Income and Expenditure
This chapter will consider the macroeconomic mechanisms that govern the flows of income and expenditure within an economy.
It will first look at the key concept of the circular flow of income, which introduces many of the factors the govern national income in an economy. This then leads to discussion of the determinants of national income, also called aggregate demand. The Keynesian calculation for aggregate demand, C+I+G+(X-M), is presented and explained. This is accompanied by an explanation of the Keynesian Cross diagram which shows how aggregate demand and national output achieve equilibrium and form real GDP.
To support the understanding of the macroeconomic models the underlying assumptions are explored. This includes critique of the theories relating to rational decision making from consumers regarding their incomes. The random-walk hypothesis of income is compared to the permanent income hypothesis in order to identify the differences in assumptions of consumer behaviour. The way that consumers view income is a key determinant of their spending habits - so a rational view such as the permanent-income hypothesis assumes that consumers will spend based on their anticipation of future income. This leads to spending being distributed across the lifetime and future expectations to be a strong influence. Random walk alternately posits that consumer spending is unpredictable.

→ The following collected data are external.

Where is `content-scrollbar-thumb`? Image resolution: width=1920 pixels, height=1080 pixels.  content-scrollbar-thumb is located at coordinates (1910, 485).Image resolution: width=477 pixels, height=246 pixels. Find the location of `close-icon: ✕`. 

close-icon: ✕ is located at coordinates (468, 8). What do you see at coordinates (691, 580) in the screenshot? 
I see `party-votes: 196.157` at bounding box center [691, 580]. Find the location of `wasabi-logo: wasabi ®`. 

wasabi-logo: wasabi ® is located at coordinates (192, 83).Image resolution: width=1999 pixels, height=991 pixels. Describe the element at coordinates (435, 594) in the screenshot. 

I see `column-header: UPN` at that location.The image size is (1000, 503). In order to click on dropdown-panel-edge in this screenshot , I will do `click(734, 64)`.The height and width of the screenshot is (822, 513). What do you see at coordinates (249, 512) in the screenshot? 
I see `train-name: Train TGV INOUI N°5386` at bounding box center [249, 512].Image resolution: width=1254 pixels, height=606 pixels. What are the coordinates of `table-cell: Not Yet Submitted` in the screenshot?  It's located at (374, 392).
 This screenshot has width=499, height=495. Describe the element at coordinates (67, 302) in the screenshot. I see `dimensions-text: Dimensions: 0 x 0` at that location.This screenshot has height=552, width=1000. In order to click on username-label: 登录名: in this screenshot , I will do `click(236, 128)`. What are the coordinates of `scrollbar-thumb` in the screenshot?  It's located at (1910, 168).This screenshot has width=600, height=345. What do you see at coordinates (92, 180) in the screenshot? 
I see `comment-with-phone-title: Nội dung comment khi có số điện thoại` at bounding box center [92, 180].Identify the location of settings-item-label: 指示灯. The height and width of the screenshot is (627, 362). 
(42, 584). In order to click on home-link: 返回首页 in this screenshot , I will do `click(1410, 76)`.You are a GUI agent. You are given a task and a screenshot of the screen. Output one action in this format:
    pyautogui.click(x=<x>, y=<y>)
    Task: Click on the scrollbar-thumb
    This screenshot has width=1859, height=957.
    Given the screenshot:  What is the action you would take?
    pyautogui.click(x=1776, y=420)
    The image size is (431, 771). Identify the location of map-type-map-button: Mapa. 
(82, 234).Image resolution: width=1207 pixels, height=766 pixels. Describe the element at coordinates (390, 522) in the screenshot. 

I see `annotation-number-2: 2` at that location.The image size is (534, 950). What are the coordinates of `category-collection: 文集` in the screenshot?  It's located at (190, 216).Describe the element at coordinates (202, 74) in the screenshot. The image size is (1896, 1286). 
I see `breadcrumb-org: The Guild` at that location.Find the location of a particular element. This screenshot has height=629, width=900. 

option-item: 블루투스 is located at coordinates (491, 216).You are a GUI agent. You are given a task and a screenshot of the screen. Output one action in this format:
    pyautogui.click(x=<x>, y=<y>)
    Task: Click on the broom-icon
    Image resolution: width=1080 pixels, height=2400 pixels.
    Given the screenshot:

As further information to support the role of consumers as part of the GDP equation the concept of equilibrium between demand and supply is also demonstrated. This uses both the classic supply and demand diagram as well as an explanation on price elasticity of demand - which determines the slope of the demand curve.
Price elasticity shows how a good or service can vary on a spectrum between inelastic and elastic in terms of the responsiveness of demand to changes in price. So, an inelastic good can see its price change by a large amount and demand only alter by a smaller amount. The opposite applies to a good on the elastic side of the spectrum - small price changes cause large demand change.
As an extension of the discussion of market mechanisms for demand, the IS/LM graph is also included. This model explains the dynamics of supply and demand in both the goods markets and money markets. The derivation for both the IS and LM curves are explained, with the factors that determine each being presented.
This model is used to identify the equilibrium between aggregate output / national income and the interest rate.
Overall, this chapter introduces the core concepts needed to understand the fundamental movements of value within an economy. It shows the way that value travels in the circular flow, the determinants of national income, the basic way that consumers react to and use this income and then the mechanisms for how the income can alter in response to other factors.